Cake Week
It was my birthday about a week ago. My office is full of creative, sweet-toothed people who all love birthdays, as it gives us all a chance to eat cake. We also love chocolate. There was that time last year when someone announced at 3pm that we needed chocolate, and then proceeded to return from the supermarket with a full plastic bag of various forms of sweetened cocoa. We scoffed it all. Then there was the time I recieved a gift box containing about 2 kilos of Cocoa Farm wine-infused chocolate. It took us three days to empty the box. And there aren't that many of us: about seven or eight. Anyway, you can see how seriously we take our sugar. The office motto is 'work hard, play hard, and don't forget the icing.' It was in the midst of this caffeine, cocoa and sugar-fueled carnage that someone, about three weeks ago, dropped the following question that was to change the course of all our lives drastically.
"Hey, your birthday's coming up. Who's making the cake?"
"I am."
"What? Why are you making your OWN cake? Shouldn't one of us make it and bring it in?"
"Nope, you're all too hopeless. My birthday cake needs to be really good."
WELL. You'd have thought I'd suggested cannibalism. There was much heated discussion and loaded statements about over-confidence and misunderstood abilities and general unfairness.
To their credit, they did concede I usually did a pretty good job of cakery, based on the lemolina cake and the Easter cupcakes. And so, a devilish plan was hatched.
Cake Week was born. It was decided that each of them would enter a cake into a competition that I would judge. There would be criteria, guidelines, scoring and an ultimate winner, who would receive blog recognition. We would judge one cake per day. It was a pretty good setup. People were getting very serious about the whole thing, and as each day drew to a close, we would all check the fridge door for the next day's entry and have a general discussion about the competition so far.

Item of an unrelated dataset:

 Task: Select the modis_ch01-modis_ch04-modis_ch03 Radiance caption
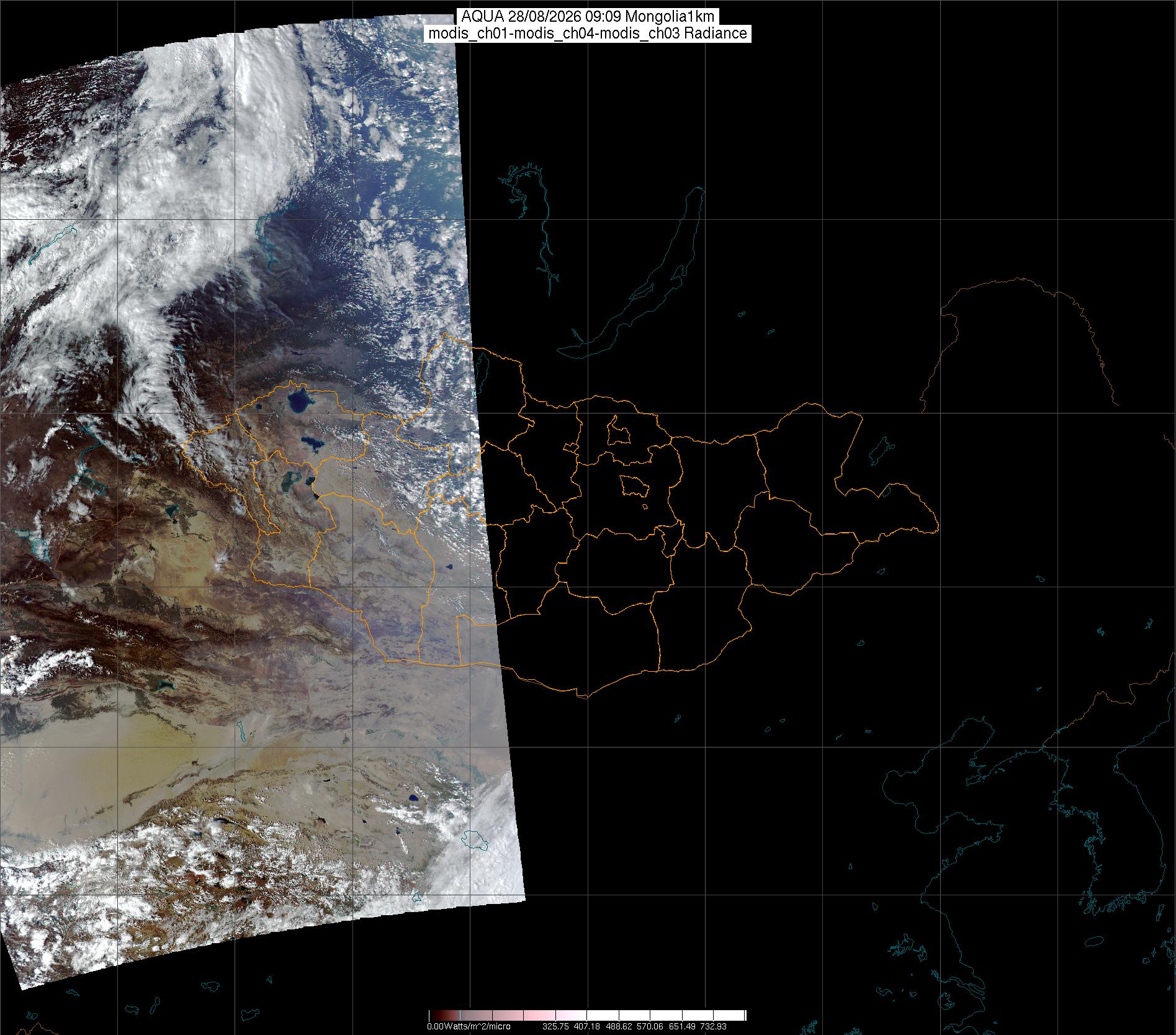pyautogui.click(x=588, y=34)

Specific scores and a copy of the Cake Week criteria are still to come, but here is a list of the official entries:
Orange and Poppyseed Cake (not pictured)
Sponge Cake
Lime Chiffon Cake
Black Forest Cake
Bouquet Cake (BouqCake)
And wasn't it a close-run contest! The winner, not by much, was the BouqCake. Gorgeous fresh little citrusy cupcakes, with a light buttercream topping and decorations, in the shape of a bouquet. The winner used a styrofoam ball covered in toothpicks to impale each cake before wrapping it in fancy paper. I couldn't fault it in freshness, lightness, flavour, presentation and effort. Coming very close behind were the Lime Chiffon and the Orange Poppyseed, as well as the very well-presented Black Forest. Props to the Sponge, whose creator bought an actual piece of round sponge from Clark Rubber before coating it in cream and marshmallows. It was an awesome move: we were rolling on the floor laughing for hours.
Congratulations to everyone for their efforts in Cake Week. You helped me get six cakes out of one birthday and I have new respect for other people's cakery skills!
We all enjoyed it so much, we're thinking about having Soup Week next.
3 comments:
This is great! I really think a day is too short a time for birthday celebrations - I've been known to have "birthday month"!
Happy Birthday! :)
Hoots Balloon! cake week sounds fantastic. I too work in a small office of sweet-loving ladies and the idea of a week full of cakes makes me drool. Lucky i have to climb two flights of stairs every day (our lift is notorious for breaking down) otherwise, i would probably have to be rolled to work. Happy Birthday!
Sigh! Drool! Had to check our your blog, Queen of Cakery in order to relive the beauty that was Cake Week. Fantastic write up. We have never celebrated a birthday in such flamboyance and style before. A bench mark has certainly been set.